# Been absent for a little bit.....



## Slayer2003 (Jun 4, 2003)

....and this is why....

......looks good in my driveway i think. :hal:


----------



## Tavel (Aug 21, 2004)

oh that be olde skool yo. 

nice ride.


----------



## sethwas (Apr 30, 2002)

what are you going to do with it? Sled or keep it OEM.


Seth


----------



## RBI*04 (Sep 10, 2004)

i say: drop it on nice chrome wheels, rechrome everything then paint it red ....followed by a blown 350 SBC and ten interior work....etc etc.


awesome ride.....s


----------



## ASsman (Mar 23, 2005)

The ultimate drag race....


----------



## Punkrocka436 (Jul 8, 2003)

nice man, what year? and hows the condition of the interior


----------



## Z_Spool (Sep 27, 2003)

It's a GXE, big deal.



 Nice ride... looks to be well in tact, How much?


----------



## Slayer2003 (Jun 4, 2003)

Seth, a mix. 

RBI, no lol.

ASsman, the sentra, race? HAHAHAHA! Now THATS funny. Te sentra ran a high 18 at the strip. The classic spins the wheels shifting to second, without trying.

Punk, '55 Chevy BelAir, 283 original motor, 350 TURBO tranny(i believe, still going through tons of paperwork), a TON of other modern goodies, including about 5k invested in the motor.

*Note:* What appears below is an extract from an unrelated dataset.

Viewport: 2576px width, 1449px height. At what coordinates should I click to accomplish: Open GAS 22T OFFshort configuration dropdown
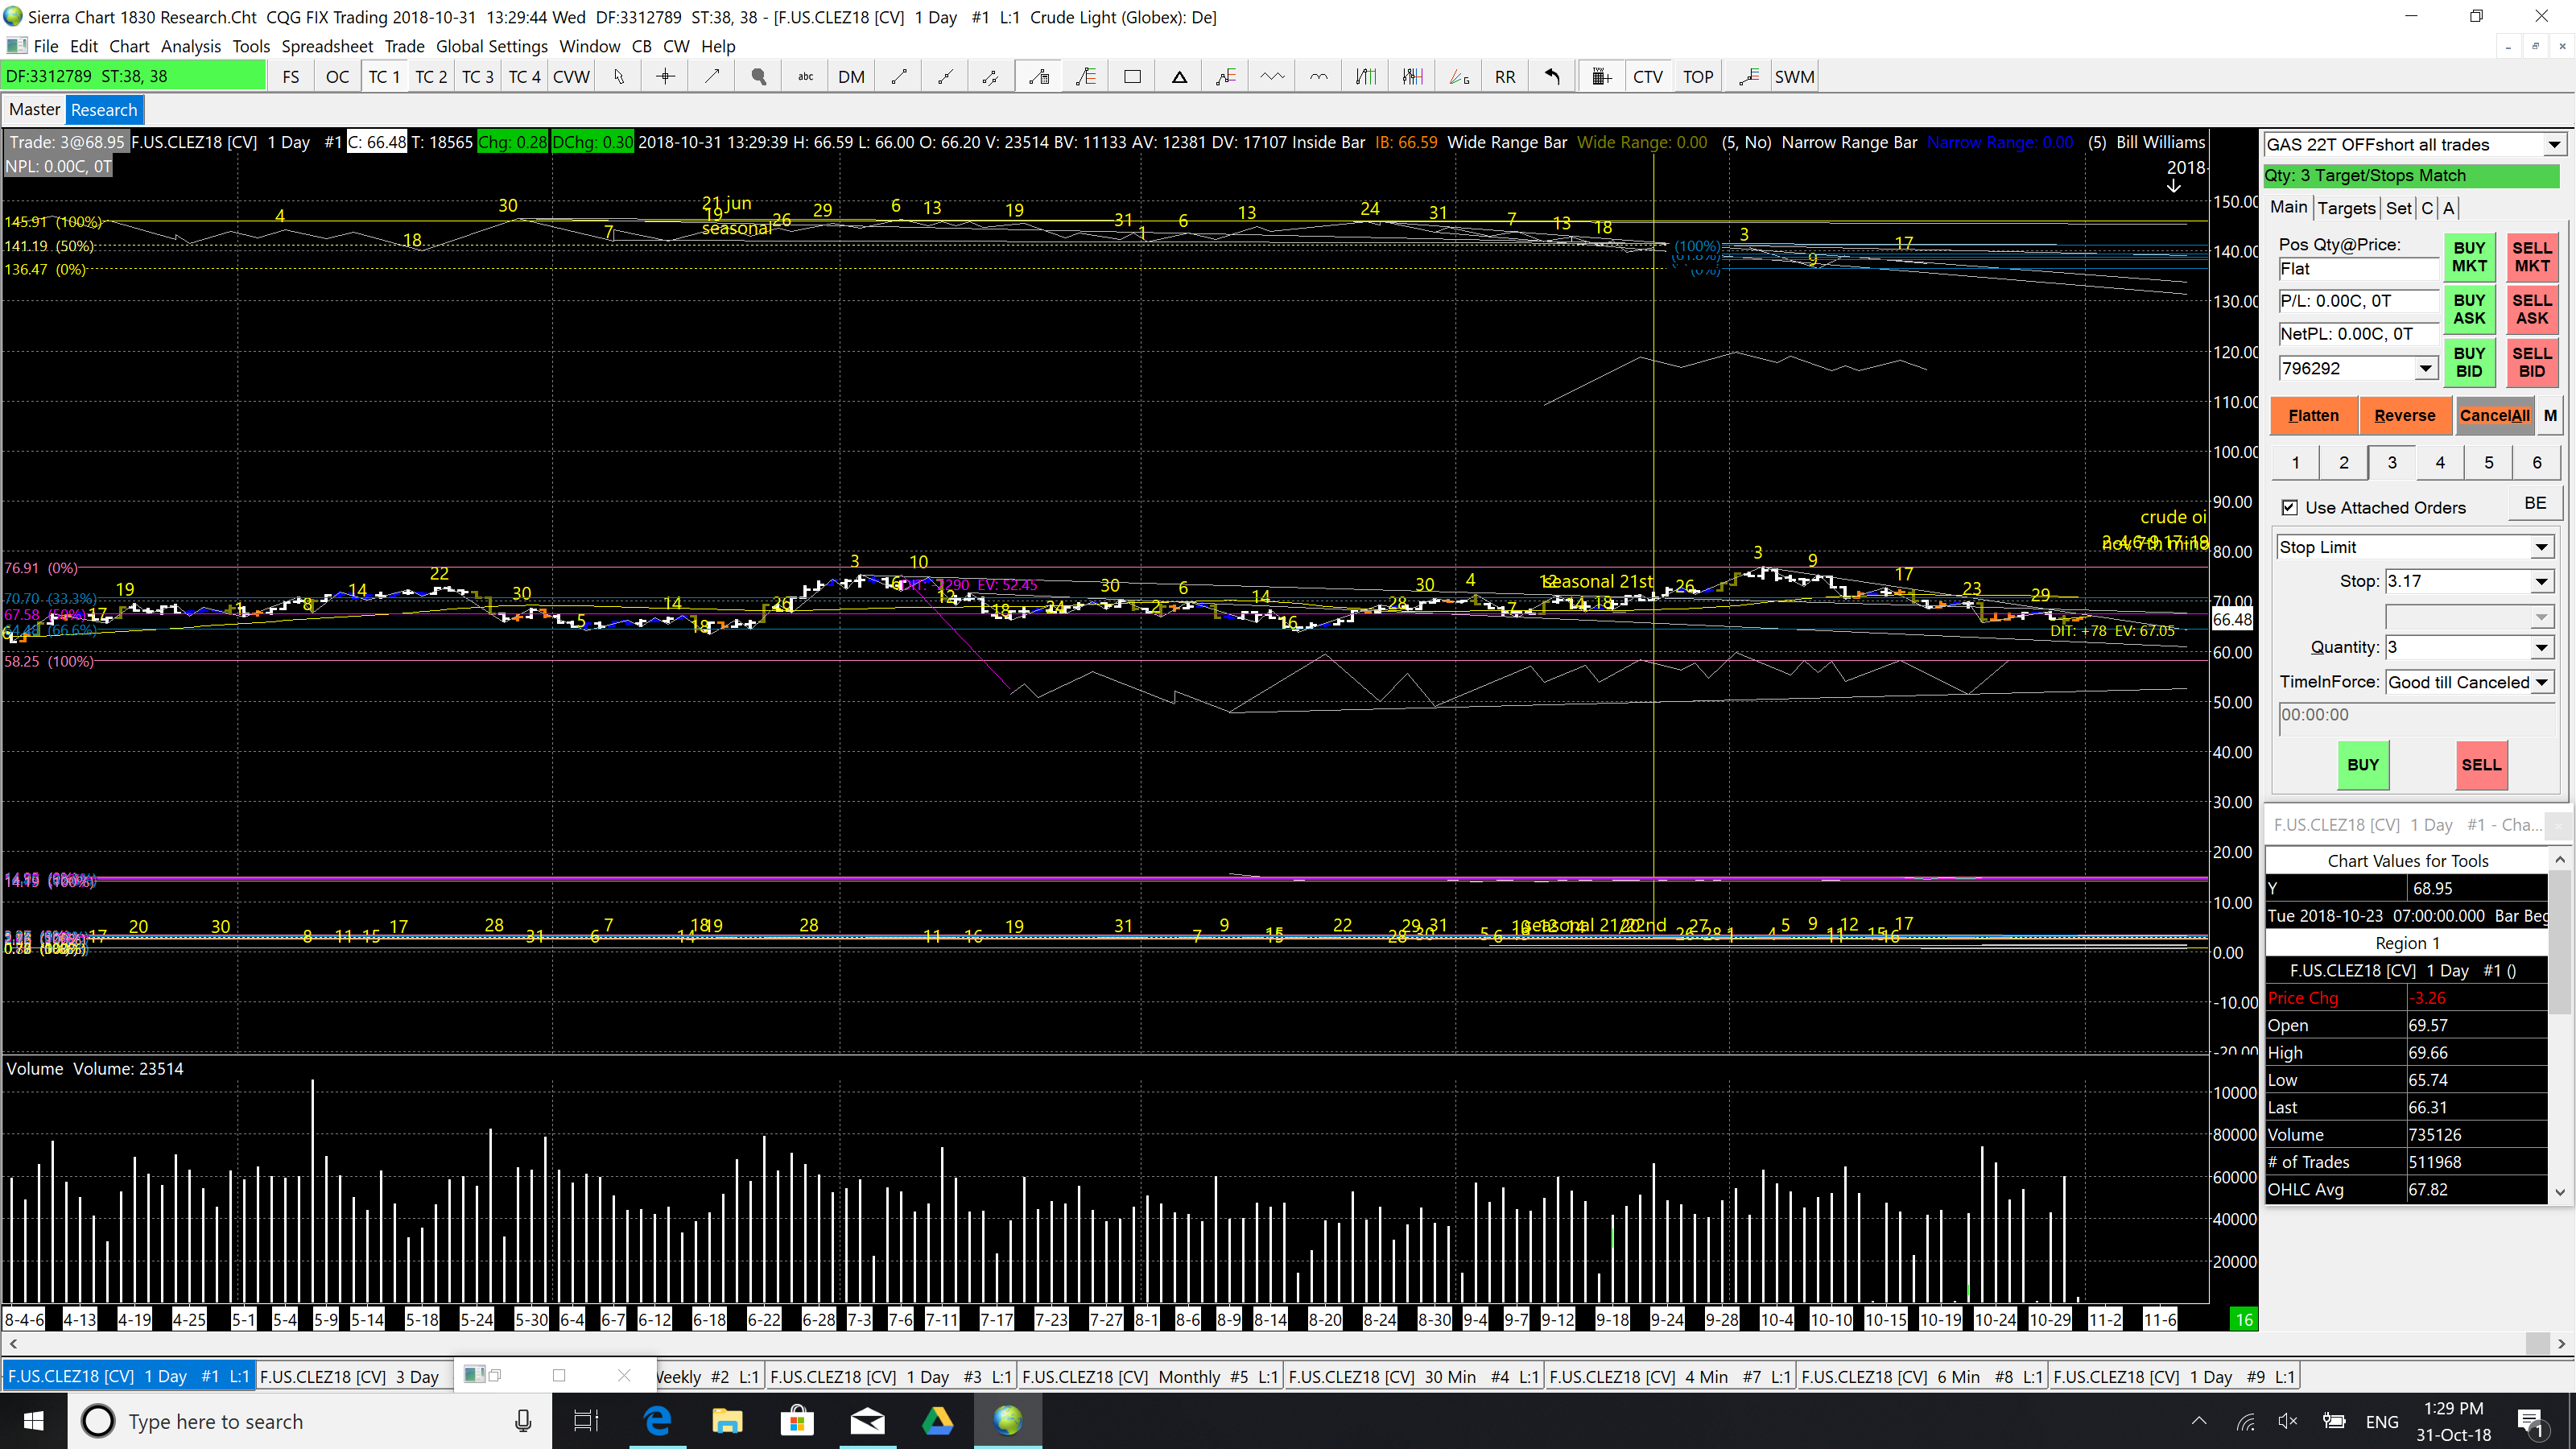(x=2553, y=145)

The interior, is really nice, except for a tear at the top of the drivers side bench. Other than that, it's pretty dirty from sitting in storage for 3 years.


Z, my uncle was gonna slap a tag with 10,5 on it, I'm getting it for 6.


----------



## Z_Spool (Sep 27, 2003)

Dude... even 10-5 is a snag... good deal bro... def. can't pass it up.


----------



## Slayer2003 (Jun 4, 2003)

Nope, I can't.  Goin for the loan tomorow.


----------



## Yellowsentragirl (Dec 30, 2003)

Slayer2003 said:


> Nope, I can't.  Goin for the loan tomorow.


They did one of those on pimp my ride...lol

looks nice


----------